## ВЫБРАННЫЙ ОТРЫВОК
>>

Керамисты и кулинары
 
С утра я брожу по извилистой улочке Киото, спускающейся по склону от храма Кемидзу. На ней теснится множество гончарен и лавочек, торгующих керамикой. Здесь рождается слава кемидзуяки, то есть керамики Кемидзу.
Я брожу, вдыхая знакомый запах, рождающий воспоминания о только что вытопленной русской печи. Это дым сосновых дров смешивается с запахом обожженной глины.
Запах этот напоминает мне, однако, не только русскую деревню. Перед глазами тут же встал китайский город Цзиндэ -- родина фарфора. Косо срезанные сверху трубы на фоне голубоватых гор. Берег реки, густо облепленный джонками с каолином -- сырьем для изготовления фарфора. Грузчики на бамбуковых коромыслах уносили эти белые кирпичики наверх, к гончарням и печам. А другие катили навстречу им тачки с укутанными в рисовую солому связками готовой посуды.

<<

## ВАШЕ ЗАДАНИЕ
Напишите продолжение текста о гончарнях Киото. Начните сразу после его последнего предложения.

## ДАННЫЕ ДЛЯ АНАЛИЗА
>>

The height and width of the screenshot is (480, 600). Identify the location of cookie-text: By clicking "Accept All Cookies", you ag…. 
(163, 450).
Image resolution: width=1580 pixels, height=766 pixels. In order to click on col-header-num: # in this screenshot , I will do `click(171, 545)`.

<<
>>

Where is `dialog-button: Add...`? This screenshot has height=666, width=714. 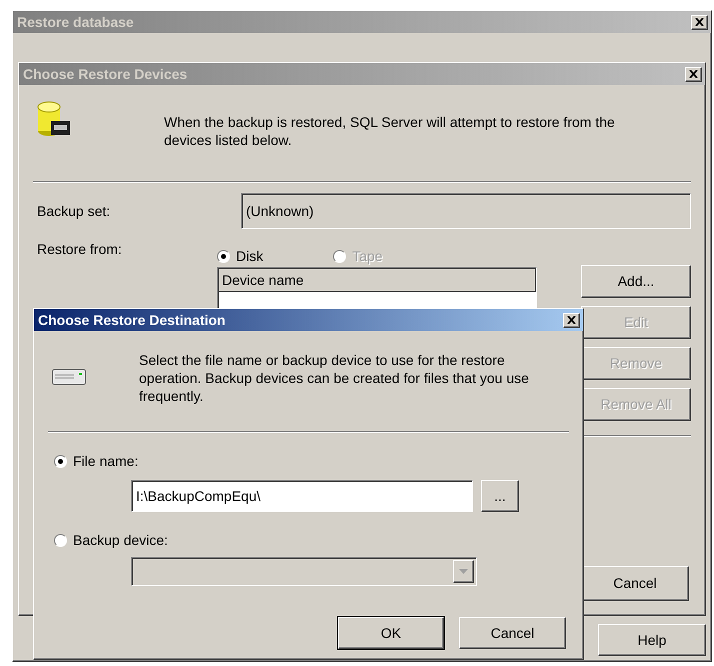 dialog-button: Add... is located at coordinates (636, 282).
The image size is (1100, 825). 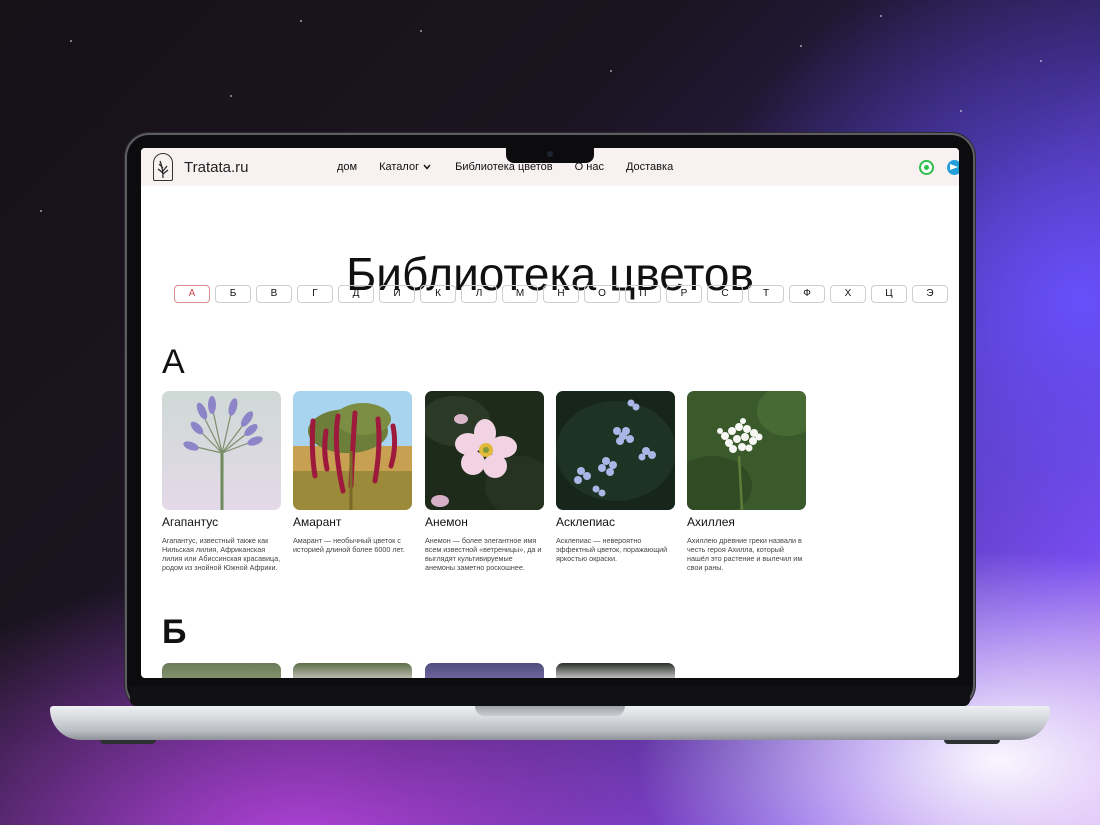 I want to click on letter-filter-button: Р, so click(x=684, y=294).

<<

## ОТВЕТ НА ЗАДАНИЕ
Можно ли было без волнения подъезжать к родине фарфора, о котором еще тысячу лет назад говорили:
 
Белизной подобен нефриту,
тонкостью -- бумаге.
Блеском подобен зеркалу,
звонкостью -- цимбалам.
 
В начале VII века китайский купец Тао Юй сказочно разбогател. Он пустил в продажу новый, неизвестный дотоле тип керамики, выдав ее за изделия из нефрита. Белый, блестящий, чуть просвечивающий фарфор действительно напоминал этот высоко ценимый на Востоке благородный камень. Тогда же, то есть еще в эпоху Тан, фарфор проник в Японию, затем в Индию, Иран, арабские страны, а оттуда -- в далекую Европу.
Впервые мне довелось попасть в Цзиндэ в 1954 году. Город был похож на пчелиные соты. Он состоял из замкнутых двориков-ячеек. Каждый такой дворик действительно представлял собой первичную ячейку фарфорового производства. Все гончарни были похожи друг на друга: прямоугольник крытых черепицей навесов, а посредине -- ряды кадок, в которых отмучивался каолин. Солнечный луч дробился в них, как в десятках круглых зеркал.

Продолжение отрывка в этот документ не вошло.